The second argument of DELETE-IF-NOT is actually a sequence, which
encompasses lists and vectors, and the result is a sequence of the
same type as the input.

---
Barry Margolin
Thinking Machines Corp.

······@think.com
seismo!think!barmar
From: Christopher Dollin
Subject: Re: Filtering Vectors in CL Question
Date: 
Message-ID: <1350003@otter.HP.COM>
One note and one direct mail reply (to which I don't have access, being
on a different machine ...) suggested using REMOVE-IF-NOT.

Alas! I have asked the wrong question. The existance of a primitive to
perform the operation gives few clues as to idiomatic style ...

So suppose someone says "please implement 'remove-if-not'. I would like
your solution to generate no garbage if possible and to be reasonably
efficient".

Or suppose they say "write a function to copy a list, eliminating items
that do not satisfy a predicate and duplicating elements which do".

Regards,
Kers.                                | "Why Lisp if you can talk Poperly?"
From: Barry Margolin
Subject: Re: Filtering Vectors in CL Question
Date: 
Message-ID: <15622@think.UUCP>
In article <·······@otter.HP.COM> ····@otter.HP.COM (Christopher Dollin) writes:
>So suppose someone says "please implement 'remove-if-not'. I would like
>your solution to generate no garbage if possible and to be reasonably
>efficient".

Here's a version I threw together quickly (note that it doesn't take
any options as the CL version does, and it only accepts a list, not
any sequence):

(defun simple-remove-if-not (test list)
  (let ((result nil))
    (dolist (item list)
      (unless (funcall test item)
	(push item result)))
    (nreverse result)))

The only inefficiency here is the NREVERSE at the end.  In Symbolics
Lisp I would use (LOOP ... COLLECT ...) because I know it uses a more
efficient collection mechanism involving maintaining a pointer to the
last cons in the result list; a portable version generates one garbage
cons cell (the Symbolics version uses a locative pointer to a local
variable):

(defun not-quite-so-simple-remove-if-not (test list)
  (let* ((result (ncons nil))
	 (current result))
    (dolist (item list)
      (unless (funcall test item)
	(rplacd current
		(setq current (ncons item)))))
    (cdr result)))

And here's one that doesn't generate any garbage but has a slightly
slower inner loop:

(defun even-less-simple-remove-if-not (test list)
  (let* ((result nil)
	 (current result))
    (dolist (item list)
      (unless (funcall test item)
	(if current
	    (rplacd current
		    (setq current (ncons item)))
	  (setq current (setq result (ncons item))))))
    result))
Barry Margolin
Thinking Machines Corp.

······@think.com
uunet!think!barmar
From: Jeff Dalton
Subject: Re: Filtering Vectors in CL Question
Date: 
Message-ID: <242@aiva.ed.ac.uk>
In article <·······@otter.HP.COM> ····@otter.HP.COM (Christopher Dollin)
writes:
>One note and one direct mail reply (to which I don't have access, being
>on a different machine ...) suggested using REMOVE-IF-NOT.

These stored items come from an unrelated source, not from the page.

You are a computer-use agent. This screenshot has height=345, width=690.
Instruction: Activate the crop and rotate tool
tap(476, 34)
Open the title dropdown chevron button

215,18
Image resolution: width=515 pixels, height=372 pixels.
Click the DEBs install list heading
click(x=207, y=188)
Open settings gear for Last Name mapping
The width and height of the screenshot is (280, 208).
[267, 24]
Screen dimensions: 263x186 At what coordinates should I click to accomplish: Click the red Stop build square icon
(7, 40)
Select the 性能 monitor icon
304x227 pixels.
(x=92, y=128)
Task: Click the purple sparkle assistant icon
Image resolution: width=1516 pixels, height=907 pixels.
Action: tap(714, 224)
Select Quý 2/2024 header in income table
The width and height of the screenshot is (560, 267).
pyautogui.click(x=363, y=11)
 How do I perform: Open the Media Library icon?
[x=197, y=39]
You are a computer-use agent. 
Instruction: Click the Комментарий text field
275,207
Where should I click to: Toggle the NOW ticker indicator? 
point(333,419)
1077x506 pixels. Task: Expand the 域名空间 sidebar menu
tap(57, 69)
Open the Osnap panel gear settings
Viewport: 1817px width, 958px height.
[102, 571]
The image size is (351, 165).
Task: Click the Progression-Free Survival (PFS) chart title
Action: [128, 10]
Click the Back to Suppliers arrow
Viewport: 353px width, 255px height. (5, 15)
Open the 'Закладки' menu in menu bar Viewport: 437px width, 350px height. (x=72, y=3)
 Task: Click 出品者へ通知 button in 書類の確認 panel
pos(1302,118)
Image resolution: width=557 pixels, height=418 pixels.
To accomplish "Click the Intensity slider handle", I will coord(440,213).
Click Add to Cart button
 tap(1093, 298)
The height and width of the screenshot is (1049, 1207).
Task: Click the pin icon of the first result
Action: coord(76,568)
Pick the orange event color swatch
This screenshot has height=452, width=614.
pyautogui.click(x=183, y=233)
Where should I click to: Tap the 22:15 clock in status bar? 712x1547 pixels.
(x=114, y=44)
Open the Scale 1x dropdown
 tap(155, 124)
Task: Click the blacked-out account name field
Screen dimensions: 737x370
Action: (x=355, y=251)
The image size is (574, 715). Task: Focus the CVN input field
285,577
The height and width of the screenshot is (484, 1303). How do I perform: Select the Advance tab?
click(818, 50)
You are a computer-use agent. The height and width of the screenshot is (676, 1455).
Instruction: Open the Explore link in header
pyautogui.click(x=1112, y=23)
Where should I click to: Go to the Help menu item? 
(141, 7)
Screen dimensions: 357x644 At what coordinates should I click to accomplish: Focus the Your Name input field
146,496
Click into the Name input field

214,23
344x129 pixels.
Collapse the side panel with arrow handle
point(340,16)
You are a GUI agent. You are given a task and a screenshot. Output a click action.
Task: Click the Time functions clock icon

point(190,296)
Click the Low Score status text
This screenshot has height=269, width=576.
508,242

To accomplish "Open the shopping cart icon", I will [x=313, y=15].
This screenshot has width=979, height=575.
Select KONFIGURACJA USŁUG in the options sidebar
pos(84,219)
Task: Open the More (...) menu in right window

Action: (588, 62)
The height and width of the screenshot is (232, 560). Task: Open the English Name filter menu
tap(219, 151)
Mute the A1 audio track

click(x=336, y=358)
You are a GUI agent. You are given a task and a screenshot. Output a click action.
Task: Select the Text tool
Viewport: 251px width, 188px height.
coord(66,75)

I tried to send mail, but I think it failed (I got a failure message).
Now I'll try news...

>Alas! I have asked the wrong question. The existance of a primitive to
>perform the operation gives few clues as to idiomatic style ...

Well, it *is* the idiomatic style.  What do you do in Pop?  When you
asked the question, you gave this solution:

    define filter( v, p ); lvars v, procedure p;
        {% 
            appdata
                ( 
                v, 
                procedure ( x ); lvars x; if p( x ) then x endif endprocedure
                )
        %}
    enddefine;

> which makes a vector out of all the elements in v that satisfy p, 
> generates no garbage, and runs acceptably fast.

What would you do without appdata, which looks to be at about the same
level as REMOVE-IF-NOT?

>So suppose someone says "please implement 'remove-if-not'. I would like
>your solution to generate no garbage if possible and to be reasonably
>efficient".

>Or suppose they say "write a function to copy a list, eliminating items
>that do not satisfy a predicate and duplicating elements which do".

Well, if it's a *list*, you can do:

     (defun filter (p l)
       (mapcan #'(lambda (x) (if (funcall p x) (list x))) l))

or various other things...  But it seemed that the point of your
original question was that doing it for a *vector* was messy in Lisp
but (happened to be) easy in Pop.  That's just because Pop has
different primitives.  So I think REMOVE-IF-NOT was a fair answer.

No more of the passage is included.